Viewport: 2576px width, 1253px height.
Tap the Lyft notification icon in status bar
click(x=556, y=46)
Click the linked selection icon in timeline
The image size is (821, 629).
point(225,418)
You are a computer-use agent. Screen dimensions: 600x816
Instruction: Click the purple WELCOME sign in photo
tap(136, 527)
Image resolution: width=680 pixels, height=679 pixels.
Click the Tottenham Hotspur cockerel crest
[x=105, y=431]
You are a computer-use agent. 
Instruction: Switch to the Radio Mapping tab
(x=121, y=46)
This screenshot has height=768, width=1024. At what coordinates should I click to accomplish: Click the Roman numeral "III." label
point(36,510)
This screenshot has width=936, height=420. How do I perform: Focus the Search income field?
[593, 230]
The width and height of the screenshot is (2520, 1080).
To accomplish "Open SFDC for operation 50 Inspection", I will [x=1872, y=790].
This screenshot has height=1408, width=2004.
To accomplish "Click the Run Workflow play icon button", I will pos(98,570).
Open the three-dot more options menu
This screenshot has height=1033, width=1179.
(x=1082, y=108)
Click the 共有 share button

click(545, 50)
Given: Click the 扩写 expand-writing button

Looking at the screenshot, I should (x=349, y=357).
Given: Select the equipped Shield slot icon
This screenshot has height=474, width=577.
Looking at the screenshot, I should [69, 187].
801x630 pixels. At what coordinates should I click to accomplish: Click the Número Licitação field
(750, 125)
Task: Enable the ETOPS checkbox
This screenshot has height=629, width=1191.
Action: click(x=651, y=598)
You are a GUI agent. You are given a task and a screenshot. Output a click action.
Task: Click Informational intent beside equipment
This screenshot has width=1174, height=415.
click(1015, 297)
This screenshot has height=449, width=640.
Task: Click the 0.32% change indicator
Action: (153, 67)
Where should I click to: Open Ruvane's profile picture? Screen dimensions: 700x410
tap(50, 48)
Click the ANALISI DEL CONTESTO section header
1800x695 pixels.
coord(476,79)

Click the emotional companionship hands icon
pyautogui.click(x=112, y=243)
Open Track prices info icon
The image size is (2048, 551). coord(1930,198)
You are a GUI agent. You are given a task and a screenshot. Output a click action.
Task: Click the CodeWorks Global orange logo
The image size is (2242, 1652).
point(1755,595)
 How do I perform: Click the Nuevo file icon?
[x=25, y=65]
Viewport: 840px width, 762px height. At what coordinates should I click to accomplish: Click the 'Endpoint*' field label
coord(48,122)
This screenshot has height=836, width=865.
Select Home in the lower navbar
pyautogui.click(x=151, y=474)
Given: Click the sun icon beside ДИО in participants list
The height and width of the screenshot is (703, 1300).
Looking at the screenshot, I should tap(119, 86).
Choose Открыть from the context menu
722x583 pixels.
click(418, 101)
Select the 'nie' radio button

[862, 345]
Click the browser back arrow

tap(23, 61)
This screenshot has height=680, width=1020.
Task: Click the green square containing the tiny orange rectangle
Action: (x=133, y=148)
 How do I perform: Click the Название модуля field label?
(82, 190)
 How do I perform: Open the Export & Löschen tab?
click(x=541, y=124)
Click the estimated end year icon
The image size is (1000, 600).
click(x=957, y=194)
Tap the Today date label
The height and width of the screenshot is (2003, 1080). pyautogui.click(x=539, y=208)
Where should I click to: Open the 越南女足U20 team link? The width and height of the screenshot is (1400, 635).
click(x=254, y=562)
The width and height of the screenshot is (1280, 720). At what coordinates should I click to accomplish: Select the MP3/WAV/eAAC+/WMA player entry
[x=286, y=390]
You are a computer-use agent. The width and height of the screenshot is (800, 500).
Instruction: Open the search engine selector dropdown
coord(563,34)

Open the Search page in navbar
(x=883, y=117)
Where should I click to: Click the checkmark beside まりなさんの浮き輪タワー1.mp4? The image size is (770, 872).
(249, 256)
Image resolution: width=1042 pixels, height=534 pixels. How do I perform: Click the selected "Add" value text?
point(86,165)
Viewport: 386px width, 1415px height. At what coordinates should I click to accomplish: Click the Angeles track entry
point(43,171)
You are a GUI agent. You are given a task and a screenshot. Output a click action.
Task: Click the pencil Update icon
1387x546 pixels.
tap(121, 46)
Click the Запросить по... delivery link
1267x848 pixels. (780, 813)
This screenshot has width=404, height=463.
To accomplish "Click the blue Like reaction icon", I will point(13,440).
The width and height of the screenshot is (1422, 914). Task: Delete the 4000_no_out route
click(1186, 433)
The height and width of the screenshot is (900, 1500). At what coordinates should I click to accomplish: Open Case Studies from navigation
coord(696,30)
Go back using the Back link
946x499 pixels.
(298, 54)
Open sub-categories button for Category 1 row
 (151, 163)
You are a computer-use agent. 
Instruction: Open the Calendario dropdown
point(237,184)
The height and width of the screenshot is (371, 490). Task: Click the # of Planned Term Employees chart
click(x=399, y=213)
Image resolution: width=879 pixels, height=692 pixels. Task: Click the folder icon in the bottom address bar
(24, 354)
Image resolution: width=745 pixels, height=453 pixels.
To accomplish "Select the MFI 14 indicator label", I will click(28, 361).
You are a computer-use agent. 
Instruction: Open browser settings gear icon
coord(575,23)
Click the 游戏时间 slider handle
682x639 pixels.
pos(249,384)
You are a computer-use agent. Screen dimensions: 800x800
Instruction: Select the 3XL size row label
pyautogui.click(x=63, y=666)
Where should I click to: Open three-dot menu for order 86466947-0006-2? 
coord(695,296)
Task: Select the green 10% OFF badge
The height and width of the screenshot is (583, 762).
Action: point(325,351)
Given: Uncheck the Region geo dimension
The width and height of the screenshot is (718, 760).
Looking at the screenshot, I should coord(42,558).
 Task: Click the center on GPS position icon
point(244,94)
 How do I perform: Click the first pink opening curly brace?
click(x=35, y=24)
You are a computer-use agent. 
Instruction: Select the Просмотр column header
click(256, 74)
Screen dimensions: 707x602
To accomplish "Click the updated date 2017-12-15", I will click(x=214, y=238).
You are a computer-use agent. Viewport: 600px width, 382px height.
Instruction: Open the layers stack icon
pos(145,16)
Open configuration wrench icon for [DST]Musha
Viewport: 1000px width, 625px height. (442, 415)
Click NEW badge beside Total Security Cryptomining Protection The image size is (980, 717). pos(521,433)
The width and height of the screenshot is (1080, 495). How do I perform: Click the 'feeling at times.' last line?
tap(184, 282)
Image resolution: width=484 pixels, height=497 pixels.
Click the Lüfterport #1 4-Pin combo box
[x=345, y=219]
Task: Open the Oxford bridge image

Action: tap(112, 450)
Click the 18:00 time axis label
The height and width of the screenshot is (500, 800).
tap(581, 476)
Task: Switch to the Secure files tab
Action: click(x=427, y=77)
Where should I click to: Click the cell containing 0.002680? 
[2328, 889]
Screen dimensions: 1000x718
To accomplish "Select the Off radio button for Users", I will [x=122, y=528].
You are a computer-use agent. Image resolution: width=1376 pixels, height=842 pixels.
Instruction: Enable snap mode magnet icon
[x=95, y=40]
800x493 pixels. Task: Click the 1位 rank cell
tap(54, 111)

- **Exercise aim**: A word-for-word copy of the data is what should be returned.

- **Output of the task**:
Viewport: 2576px width, 1253px height.
Tap the Lyft notification icon in status bar
click(x=556, y=46)
Click the linked selection icon in timeline
The image size is (821, 629).
point(225,418)
You are a computer-use agent. Screen dimensions: 600x816
Instruction: Click the purple WELCOME sign in photo
tap(136, 527)
Image resolution: width=680 pixels, height=679 pixels.
Click the Tottenham Hotspur cockerel crest
[x=105, y=431]
You are a computer-use agent. 
Instruction: Switch to the Radio Mapping tab
(x=121, y=46)
This screenshot has height=768, width=1024. At what coordinates should I click to accomplish: Click the Roman numeral "III." label
point(36,510)
This screenshot has width=936, height=420. How do I perform: Focus the Search income field?
[593, 230]
The width and height of the screenshot is (2520, 1080).
To accomplish "Open SFDC for operation 50 Inspection", I will [x=1872, y=790].
This screenshot has height=1408, width=2004.
To accomplish "Click the Run Workflow play icon button", I will pos(98,570).
Open the three-dot more options menu
This screenshot has height=1033, width=1179.
(x=1082, y=108)
Click the 共有 share button

click(545, 50)
Given: Click the 扩写 expand-writing button

Looking at the screenshot, I should (x=349, y=357).
Given: Select the equipped Shield slot icon
This screenshot has height=474, width=577.
Looking at the screenshot, I should [69, 187].
801x630 pixels. At what coordinates should I click to accomplish: Click the Número Licitação field
(750, 125)
Task: Enable the ETOPS checkbox
This screenshot has height=629, width=1191.
Action: click(x=651, y=598)
You are a GUI agent. You are given a task and a screenshot. Output a click action.
Task: Click Informational intent beside equipment
This screenshot has width=1174, height=415.
click(1015, 297)
This screenshot has height=449, width=640.
Task: Click the 0.32% change indicator
Action: (153, 67)
Where should I click to: Open Ruvane's profile picture? Screen dimensions: 700x410
tap(50, 48)
Click the ANALISI DEL CONTESTO section header
1800x695 pixels.
coord(476,79)

Click the emotional companionship hands icon
pyautogui.click(x=112, y=243)
Open Track prices info icon
The image size is (2048, 551). coord(1930,198)
You are a GUI agent. You are given a task and a screenshot. Output a click action.
Task: Click the CodeWorks Global orange logo
The image size is (2242, 1652).
point(1755,595)
 How do I perform: Click the Nuevo file icon?
[x=25, y=65]
Viewport: 840px width, 762px height. At what coordinates should I click to accomplish: Click the 'Endpoint*' field label
coord(48,122)
This screenshot has height=836, width=865.
Select Home in the lower navbar
pyautogui.click(x=151, y=474)
Given: Click the sun icon beside ДИО in participants list
The height and width of the screenshot is (703, 1300).
Looking at the screenshot, I should tap(119, 86).
Choose Открыть from the context menu
722x583 pixels.
click(418, 101)
Select the 'nie' radio button

[862, 345]
Click the browser back arrow

tap(23, 61)
This screenshot has height=680, width=1020.
Task: Click the green square containing the tiny orange rectangle
Action: (x=133, y=148)
 How do I perform: Click the Название модуля field label?
(82, 190)
 How do I perform: Open the Export & Löschen tab?
click(x=541, y=124)
Click the estimated end year icon
The image size is (1000, 600).
click(x=957, y=194)
Tap the Today date label
The height and width of the screenshot is (2003, 1080). pyautogui.click(x=539, y=208)
Where should I click to: Open the 越南女足U20 team link? The width and height of the screenshot is (1400, 635).
click(x=254, y=562)
The width and height of the screenshot is (1280, 720). At what coordinates should I click to accomplish: Select the MP3/WAV/eAAC+/WMA player entry
[x=286, y=390]
You are a computer-use agent. The width and height of the screenshot is (800, 500).
Instruction: Open the search engine selector dropdown
coord(563,34)

Open the Search page in navbar
(x=883, y=117)
Where should I click to: Click the checkmark beside まりなさんの浮き輪タワー1.mp4? The image size is (770, 872).
(249, 256)
Image resolution: width=1042 pixels, height=534 pixels. How do I perform: Click the selected "Add" value text?
point(86,165)
Viewport: 386px width, 1415px height. At what coordinates should I click to accomplish: Click the Angeles track entry
point(43,171)
You are a GUI agent. You are given a task and a screenshot. Output a click action.
Task: Click the pencil Update icon
1387x546 pixels.
tap(121, 46)
Click the Запросить по... delivery link
1267x848 pixels. (780, 813)
This screenshot has width=404, height=463.
To accomplish "Click the blue Like reaction icon", I will point(13,440).
The width and height of the screenshot is (1422, 914). Task: Delete the 4000_no_out route
click(1186, 433)
The height and width of the screenshot is (900, 1500). At what coordinates should I click to accomplish: Open Case Studies from navigation
coord(696,30)
Go back using the Back link
946x499 pixels.
(298, 54)
Open sub-categories button for Category 1 row
 (151, 163)
You are a computer-use agent. 
Instruction: Open the Calendario dropdown
point(237,184)
The height and width of the screenshot is (371, 490). Task: Click the # of Planned Term Employees chart
click(x=399, y=213)
Image resolution: width=879 pixels, height=692 pixels. Task: Click the folder icon in the bottom address bar
(24, 354)
Image resolution: width=745 pixels, height=453 pixels.
To accomplish "Select the MFI 14 indicator label", I will click(28, 361).
You are a computer-use agent. 
Instruction: Open browser settings gear icon
coord(575,23)
Click the 游戏时间 slider handle
682x639 pixels.
pos(249,384)
You are a computer-use agent. Screen dimensions: 800x800
Instruction: Select the 3XL size row label
pyautogui.click(x=63, y=666)
Where should I click to: Open three-dot menu for order 86466947-0006-2? 
coord(695,296)
Task: Select the green 10% OFF badge
The height and width of the screenshot is (583, 762).
Action: point(325,351)
Given: Uncheck the Region geo dimension
The width and height of the screenshot is (718, 760).
Looking at the screenshot, I should coord(42,558).
 Task: Click the center on GPS position icon
point(244,94)
 How do I perform: Click the first pink opening curly brace?
click(x=35, y=24)
You are a computer-use agent. 
Instruction: Select the Просмотр column header
click(256, 74)
Screen dimensions: 707x602
To accomplish "Click the updated date 2017-12-15", I will click(x=214, y=238).
You are a computer-use agent. Viewport: 600px width, 382px height.
Instruction: Open the layers stack icon
pos(145,16)
Open configuration wrench icon for [DST]Musha
Viewport: 1000px width, 625px height. (442, 415)
Click NEW badge beside Total Security Cryptomining Protection The image size is (980, 717). pos(521,433)
The width and height of the screenshot is (1080, 495). How do I perform: Click the 'feeling at times.' last line?
tap(184, 282)
Image resolution: width=484 pixels, height=497 pixels.
Click the Lüfterport #1 4-Pin combo box
[x=345, y=219]
Task: Open the Oxford bridge image

Action: tap(112, 450)
Click the 18:00 time axis label
The height and width of the screenshot is (500, 800).
tap(581, 476)
Task: Switch to the Secure files tab
Action: click(x=427, y=77)
Where should I click to: Click the cell containing 0.002680? 
[2328, 889]
Screen dimensions: 1000x718
To accomplish "Select the Off radio button for Users", I will [x=122, y=528].
You are a computer-use agent. Image resolution: width=1376 pixels, height=842 pixels.
Instruction: Enable snap mode magnet icon
[x=95, y=40]
800x493 pixels. Task: Click the 1位 rank cell
tap(54, 111)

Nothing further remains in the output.